Article 12 of India-UAE DTAA; Article 12 of India-Germany DTAA; Article 12 of India-Singapore DTAA; sections 9 and 195 of the Act – Since hiring of simulator by itself has no purpose, fee paid for simulator is not royalty – Payment to foreign companies for flight simulation training was in the nature of FTS – In absence of FTS article in India-UAE DTAA, it was to be treated as business income which, in absence of PE of foreign company in India, was not taxable – TDS obligation cannot be fastened on the assessee because of retrospective amendment if such obligation was not there at the time of payment

Geeta Jani | Dhishat B. Mehta
Chartered Accountants

22.  Kingfisher Airlines Ltd. vs. DDIT ITA No.: 86 & 87/Bang./2011 and 143 & 144/Bang./2011 A.Ys.: 2007-08 & 2008-09 Date of order: 17th July, 2019; Members: N.V. Vasudevan (V.P.) and Jason P. Boaz (A.M.) Counsel for Assessee / Revenue: None / Harinder Kumar

 

Article 12 of India-UAE DTAA; Article 12 of India-Germany DTAA; Article 12 of India-Singapore DTAA; sections 9 and 195 of the Act – Since hiring of simulator by itself has no purpose, fee paid for simulator is not royalty – Payment to foreign companies for flight simulation training was in the nature of FTS – In absence of FTS article in India-UAE DTAA, it was to be treated as business income which, in absence of PE of foreign company in India, was not taxable – TDS obligation cannot be fastened on the assessee because of retrospective amendment if such obligation was not there at the time of payment

 

FACTS

The assessee was an Indian company in the business of running an airline. During the relevant years, it had deputed its pilots and cockpit crew to non-resident companies located in Dubai (UAE Co), Germany (German Co) and Singapore (Sing Co) for training on flight simulators. The assessee had made payments to the three foreign companies towards charges for use of simulators and for training of its personnel.
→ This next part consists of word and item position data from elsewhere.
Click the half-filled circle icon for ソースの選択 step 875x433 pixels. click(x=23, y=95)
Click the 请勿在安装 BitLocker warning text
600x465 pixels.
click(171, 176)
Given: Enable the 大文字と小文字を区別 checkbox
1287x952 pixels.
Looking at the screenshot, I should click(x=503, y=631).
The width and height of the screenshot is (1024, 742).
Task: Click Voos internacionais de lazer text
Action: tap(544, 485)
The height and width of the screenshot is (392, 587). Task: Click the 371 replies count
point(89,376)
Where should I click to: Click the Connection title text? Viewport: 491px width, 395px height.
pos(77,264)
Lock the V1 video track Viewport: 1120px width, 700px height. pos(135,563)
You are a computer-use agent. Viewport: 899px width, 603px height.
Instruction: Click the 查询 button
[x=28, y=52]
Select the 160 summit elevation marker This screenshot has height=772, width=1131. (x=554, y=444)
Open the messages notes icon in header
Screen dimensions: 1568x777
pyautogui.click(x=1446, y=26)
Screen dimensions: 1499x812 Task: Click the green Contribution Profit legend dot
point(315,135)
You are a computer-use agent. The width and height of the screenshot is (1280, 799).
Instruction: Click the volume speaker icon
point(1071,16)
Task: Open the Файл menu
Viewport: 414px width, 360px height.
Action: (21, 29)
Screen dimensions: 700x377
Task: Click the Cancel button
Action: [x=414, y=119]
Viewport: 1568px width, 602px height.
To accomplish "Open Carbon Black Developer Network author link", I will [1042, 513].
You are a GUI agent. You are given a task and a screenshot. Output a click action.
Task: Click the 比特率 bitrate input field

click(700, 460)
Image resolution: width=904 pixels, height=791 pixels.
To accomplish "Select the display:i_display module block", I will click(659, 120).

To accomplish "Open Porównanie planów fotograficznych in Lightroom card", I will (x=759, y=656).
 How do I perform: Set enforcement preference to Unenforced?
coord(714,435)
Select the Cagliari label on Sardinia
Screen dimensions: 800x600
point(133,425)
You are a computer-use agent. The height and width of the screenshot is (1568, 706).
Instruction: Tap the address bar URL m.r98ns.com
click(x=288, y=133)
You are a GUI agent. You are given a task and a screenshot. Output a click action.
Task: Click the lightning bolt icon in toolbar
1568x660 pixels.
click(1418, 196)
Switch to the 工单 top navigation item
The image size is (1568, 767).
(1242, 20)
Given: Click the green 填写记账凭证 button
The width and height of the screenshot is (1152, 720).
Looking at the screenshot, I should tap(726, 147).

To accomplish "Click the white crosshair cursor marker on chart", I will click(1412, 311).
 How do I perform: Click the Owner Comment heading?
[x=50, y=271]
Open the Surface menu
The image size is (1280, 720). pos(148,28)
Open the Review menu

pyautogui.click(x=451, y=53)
The assessee had not deducted tax from the payments made to non-residents.

 

According to the AO, the main purpose of the assessee was to lease the simulator, which also included charges of trainers. Hence, the payment was in the nature of ‘royalty’ u/s 9(1)(vi) of the Act. In respect of payments made to the three foreign companies, the AO concluded as follows:

 

In respect of the UAE Co, since the payment was for use of equipment and also for imparting information concerning industrial, commercial or scientific experience, knowledge or skill, it constituted ‘royalty’ under Article 12 of the India-UAE DTAA.